さらに1936年には二・二六事件も起きます。皇道派の青年将校20人が率いる反乱軍1400人が首相官邸、内大臣私邸、蔵相私邸などを次々と襲い、斎藤実内大臣、高橋是清蔵相、渡辺錠太郎教育総監を殺害し、鈴木貫太郎侍従長に重傷を負わせたという事件です。新聞社では東京朝日も襲われました。内務省は各新聞社の幹部を出頭させて、「当局公表以外は絶対に掲載を禁止する。多少でも侵すものは厳罰を以て報いる」と警告し、ニュースはすべてラジオを通じて発表されるようになります。前坂さんは、「速報性や報道でもラジオに抜かれ、事実は報道禁止で書けず、テロの前に批判も恐ろしくて抑えざるを得ない、という三重苦に陥った」とします。五・一五事件の際には、大阪朝日や福岡日日が軍部に批判的な論調を取りましたが、二・二六事件ではそうした気迫ある論説も後退します。「それまで半死の状態だった言論の自由は完全にトドメを刺された」というわけです。
一方、時事新報は二・二六事件後、3月末までに17本の社説で軍部批判、時局批判を展開したそうです。近藤操社説部長の手によるもので、攻撃の矛先は同業の新聞社にも向けられました。「近年わが国に行わるる政治論は、時局の悪影響を受けて甚だしく歪曲され、軍部官僚に対しては不必要の程度まで阿諛迎合の言を連ね、政党に対しては不当に非難攻撃を浴びせる悪癖がある。(中略)五・一五事件、二・二六事件に於て、何者かに脅かされたる世間の所謂、識者、大言論機関なるものの所論が、一向に当てにならざることは概ね比類である」といった具合です。結局、時事新報は1936年12月25日に廃刊になって、毎日新聞に吸収されます。
面白いといっては何ですが、二・二六事件から時事新報廃刊までの10カ月の間、戒厳司令部からの注意は一回だけ。右翼や軍人団体からの言論脅迫もピタリと止んだそうです。近藤は「当時、言論は事実かなり自由なのに、なぜもっと強く軍部を批判しないかと、筆者は不思議に堪えなかった。要するに社説担当者も新聞経営者も、身辺や事業の安全だけを考えて、軍部の暴走を阻止すべき言論機関の使命を軽視した結果といわれても致し方ない」と回想しています。朝日の緒方竹虎は「自分も大いに書きたかったが、何分大世帯で差し障りが多く、思うにまかせなかった」と言い訳したといいます。

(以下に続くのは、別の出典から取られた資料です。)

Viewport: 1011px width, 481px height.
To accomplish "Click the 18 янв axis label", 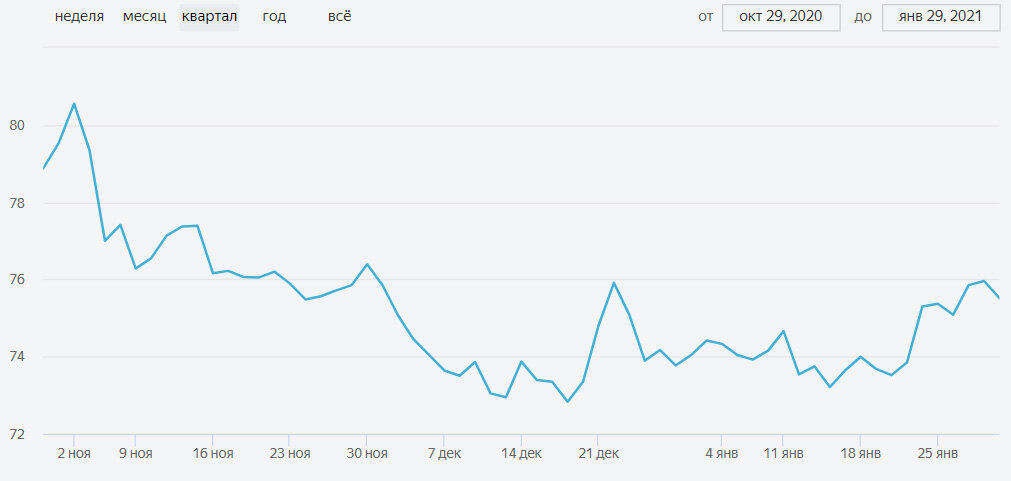I will (860, 454).
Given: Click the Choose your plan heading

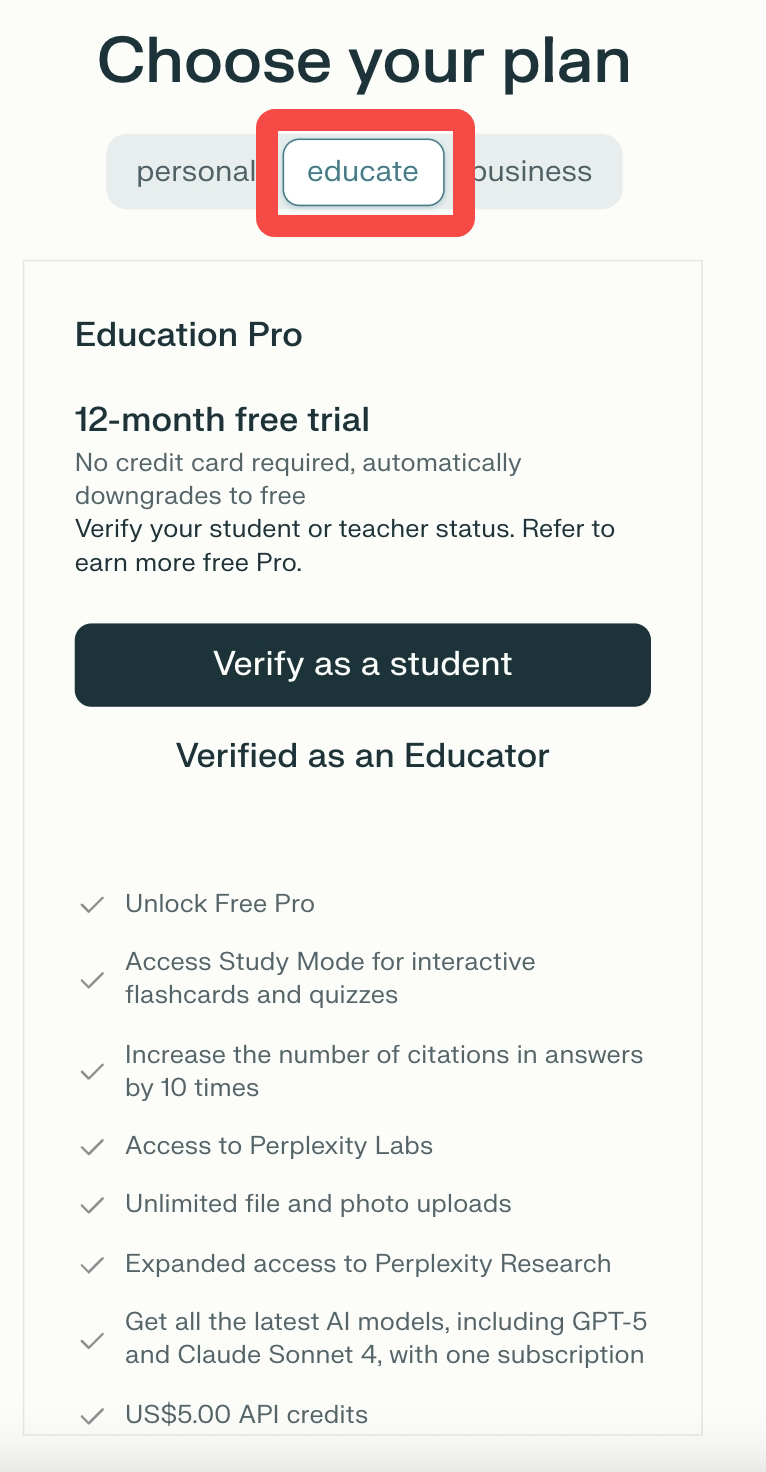Looking at the screenshot, I should [364, 60].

1936年1月には日本電報通信社(電通)と新聞連合社(連合)の合併により、国策通信会社である同盟通信社も発足。巨大通信社の豊富な配信が始まったことを機に、新聞社では合理化が進められ、通信社依存の体質が広がります。ただ、同盟には莫大な交付金とともに、何を目的として報道すべきかという指示書が出されていたため、政府による言論統制が効果的に進むという側面もありました。また政府は7月には内閣情報委員会が発足させ、報道統制を強化しています。
こうした事情を背景にして、1937年7月7日に盧溝橋事件で日中戦争が始まると、新聞は猛然と「暴支膺懲」のキャンペーンを展開して、反中ムードを煽ります。その後、7月29日には陸軍が内務省警保局に新聞・通信各社の代表を集めて、新聞紙法27条の発動について了承を要請。反戦的な記事、日本が好戦的であるという印象を与えるような記事、日本に不利な外国報道の転載、国内の治安を乱すような記事の掲載を禁じるというものでした。
日中開戦後の新聞の競争のポイントは、郷土部隊の活躍を早く伝え、戦死者の氏名と写真を一人でも多く載せることに絞られます。その結果、読売、毎日、朝日の大新聞は大幅に部数を伸ばし、地方紙は危機的な状況に追い込まれます。また、その後、物資に統制がかけられた結果、新聞用紙の不足が発生。1938年4月の国家総動員法の公布、8月の新聞用紙制限令で、新聞同士の自由な競争すらも封じられた。1939年発行の「新聞総覧」で、読売新聞の編集局長は「言論の自由はもとより尊重されねばならぬが、徒に取り締りに反抗し、禁を犯してまでも筆を進めることを自由の極致だと稽(かんが)るのは一つの大きな誤りではなかろうか」と記しています。ダメだこりゃ。
そして1941年12月8日、真珠湾攻撃で日米開戦。東京日日はこの開戦日を当日付紙面でスクープしました。海軍省担当の後藤基治記者が米内光政海相を情報源として書いたそうです。が、日米開戦後は、特高課員が新聞社に常駐するようになり、大本営発表以外の報道は許されなくなります。「我軍に不利なる事項は一般に掲載を禁ず。ただし、戦場の実相を認識せしめ、敵愾心高揚に資すべきものは許可す」との命令も出されました。もう後はイメージ通りの展開で、国民には真実が伝えられないまま敗戦を迎えます。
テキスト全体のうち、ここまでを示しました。